# casewarranty issue



## bong (Nov 24, 2012)

Just bought a CM 690 ii advanced yesterday. When i check the warranty details on their site they enlist the case as warranty valid till 2014 / 08 / 30 

1) does the product get registered at the time of purchasing? or is it a used item?
2) how many years it have the warranty? local store says 1 year but cm site and manual says 2 years.


----------



## thetechfreak (Nov 24, 2012)

bong said:


> Just bought a CM 690 ii advanced yesterday. When i check the warranty details on their site they enlist the case as warranty valid till 2014 / 08 / 30
> 
> 1) does the product get registered at the time of purchasing? or is it a used item?
> 2) how many years it have the warranty? local store says 1 year but cm site and manual says 2 years.



It's valid once you buy.

It will be 2 years.
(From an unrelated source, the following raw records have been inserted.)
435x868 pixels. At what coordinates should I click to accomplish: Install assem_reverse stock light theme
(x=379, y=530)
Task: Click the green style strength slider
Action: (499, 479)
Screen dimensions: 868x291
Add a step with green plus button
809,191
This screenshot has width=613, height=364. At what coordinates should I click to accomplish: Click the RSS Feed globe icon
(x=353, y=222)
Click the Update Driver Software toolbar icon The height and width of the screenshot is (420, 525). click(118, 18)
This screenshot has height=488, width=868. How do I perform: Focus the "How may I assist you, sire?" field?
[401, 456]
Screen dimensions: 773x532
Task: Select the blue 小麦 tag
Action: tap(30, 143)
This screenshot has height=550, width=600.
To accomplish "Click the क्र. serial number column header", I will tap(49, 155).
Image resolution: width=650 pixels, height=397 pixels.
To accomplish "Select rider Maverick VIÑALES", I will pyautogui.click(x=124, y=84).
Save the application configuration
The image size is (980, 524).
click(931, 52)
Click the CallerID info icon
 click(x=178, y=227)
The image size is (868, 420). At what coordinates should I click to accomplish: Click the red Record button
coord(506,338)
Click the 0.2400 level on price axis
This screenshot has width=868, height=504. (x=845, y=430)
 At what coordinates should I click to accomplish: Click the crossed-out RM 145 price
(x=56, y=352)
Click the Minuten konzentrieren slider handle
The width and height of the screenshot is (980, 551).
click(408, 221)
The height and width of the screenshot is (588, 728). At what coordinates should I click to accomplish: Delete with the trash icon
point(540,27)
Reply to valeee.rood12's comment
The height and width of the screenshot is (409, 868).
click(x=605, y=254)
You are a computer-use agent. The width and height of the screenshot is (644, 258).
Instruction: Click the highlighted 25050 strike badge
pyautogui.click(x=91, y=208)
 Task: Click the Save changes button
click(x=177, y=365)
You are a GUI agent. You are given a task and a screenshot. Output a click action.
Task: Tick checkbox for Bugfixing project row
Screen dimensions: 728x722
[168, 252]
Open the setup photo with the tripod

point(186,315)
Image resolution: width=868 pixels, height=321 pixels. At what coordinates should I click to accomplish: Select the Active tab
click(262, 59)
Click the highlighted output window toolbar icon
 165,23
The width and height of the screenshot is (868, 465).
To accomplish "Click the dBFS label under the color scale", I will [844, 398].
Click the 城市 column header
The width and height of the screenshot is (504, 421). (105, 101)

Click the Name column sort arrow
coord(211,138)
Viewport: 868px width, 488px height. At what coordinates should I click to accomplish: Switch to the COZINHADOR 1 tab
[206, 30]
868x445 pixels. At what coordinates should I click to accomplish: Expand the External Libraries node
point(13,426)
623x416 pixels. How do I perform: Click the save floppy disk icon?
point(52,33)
Not whatever the local store says. If it has problems say after 18 months (hopefully you won't) you can easily claim warranty.


----------



## bong (Nov 24, 2012)

^^ I noticed that in invoice it have not any serial number enlisted for case. where as there is serial number for other two product i bought together. Will it be trouble later?

is it essential to have serial number specified in invoice to get RMA or claiming warranty? or is it ok without it?


----------